Following a technical spike implementing full authentication flows (Login/Signup) for both KROW platforms, **Maestro is the recommended integration testing framework.**

While **Marionette MCP** offers an innovative LLM-driven approach for exploratory debugging, it lacks the determinism required for a production-grade CI/CD pipeline. Maestro provides the stability, speed, and native OS interaction necessary to gate our releases effectively.

### Why Maestro Wins for KROW:
* **Zero-Flake Execution:** Built-in wait logic handles Firebase Auth latency without hard-coded `sleep()` calls.
* **Platform Parity:** Single `.yaml` definitions drive both iOS and Android build variants.
* **Non-Invasive:** Maestro tests the compiled `.apk` or `.app` (Black-box), ensuring we test exactly what the user sees.
* **System Level Access:** Handles native OS permission dialogs (Camera/Location/Notifications) which Marionette cannot "see."

---

## 2. Technical Evaluation Matrix

| Criteria | Maestro | Marionette MCP | Winner |
| :--- | :--- | :--- | :--- |
| **Test Authoring** | **High Speed:** Declarative YAML; Maestro Studio recorder. | **Variable:** Requires precise Prompt Engineering. | **Maestro** |
| **Execution Latency** | **Low:** Instantaneous interaction (~5s flows). | **High:** LLM API roundtrips (~45s+ flows). | **Maestro** |
| **Environment** | Works on Release/Production builds. | Restricted to Debug/Profile modes. | **Maestro** |
| **CI/CD Readiness** | Native CLI; easy GitHub Actions integration. | High overhead; depends on external AI APIs. | **Maestro** |
| **Context Awareness** | Interacts with Native OS & Bottom Sheets. | Limited to the Flutter Widget Tree. | **Maestro** |

---

## 3. Spike Analysis & Findings

### Tool A: Maestro (The Standard)
We verified the `login.yaml` and `signup.yaml` flows across both apps. Maestro successfully abstracted the asynchronous nature of our **Data Connect** and **Firebase** backends.

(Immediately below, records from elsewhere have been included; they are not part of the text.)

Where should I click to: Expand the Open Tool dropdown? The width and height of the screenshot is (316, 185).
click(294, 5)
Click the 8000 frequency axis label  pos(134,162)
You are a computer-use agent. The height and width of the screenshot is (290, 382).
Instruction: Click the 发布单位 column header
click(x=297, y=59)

* **Pros:** * **Semantics Driven:** By targeting `Semantics(identifier: '...')` in our `/design_system/`, tests remain stable even if the UI text changes for localization.
  * **Automatic Tolerance:** It detects spinning loaders and waits for destination widgets automatically.
* **Cons:** * Requires strict adherence to adding `Semantics` wrappers on all interactive components.

### Tool B: Marionette MCP (The Experiment)
We spiked this using the `marionette_flutter` binding and executing via **Cursor/Claude**.

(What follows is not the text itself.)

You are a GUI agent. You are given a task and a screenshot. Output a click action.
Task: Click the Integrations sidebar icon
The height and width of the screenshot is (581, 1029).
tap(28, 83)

* **Pros:** * Phenomenal for visual "smoke testing" and live-debugging UI issues via natural language.
* **Cons:** * **Non-Deterministic:** Prone to "hallucinations" during heavy network traffic.
  * **Architecture Blocker:** Requires the Dart VM Service to be active, making it impossible to test against hardened production builds.

---

## 4. Implementation & Migration Blueprint


### Phase 1: Semantics Enforcement
We must enforce a linting rule or PR checklist: All interactive widgets in `@krow/design_system` must include a unique `identifier`.

```dart
// Standardized Implementation
Semantics(
  identifier: 'login_submit_button',
  child: KrowPrimaryButton(
    onPressed: _handleLogin,
    label: 'Sign In',
  ),
)
```

### Phase 2: Repository Structure (Implemented)
Maestro flows are co-located with each app under `auth/`:

* `apps/mobile/apps/client/maestro/auth/sign_in.yaml` — Client sign-in
* `apps/mobile/apps/client/maestro/auth/sign_up.yaml` — Client sign-up
* `apps/mobile/apps/staff/maestro/auth/sign_in.yaml` — Staff sign-in (phone + OTP)
* `apps/mobile/apps/staff/maestro/auth/sign_up.yaml` — Staff sign-up (phone + OTP)

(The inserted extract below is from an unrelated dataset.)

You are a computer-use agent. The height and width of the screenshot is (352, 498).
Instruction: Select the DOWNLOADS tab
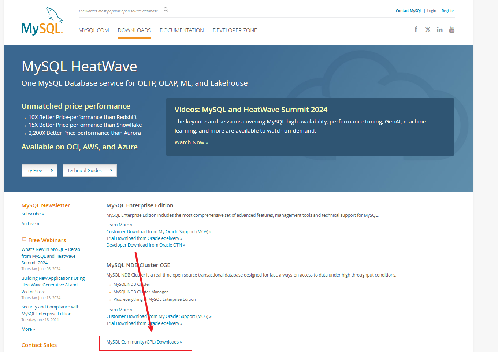(134, 30)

Credentials are injected via env variables (never hardcoded). Use `make test-e2e` to run the suite.

### Phase 3: CI/CD Integration
The Maestro CLI will be added to our **GitHub Actions** workflow to automate quality gates.

* **Trigger:** Every PR targeting `main` or `develop`.
* **Action:** Generate a build, execute `maestro test`, and block merge on failure.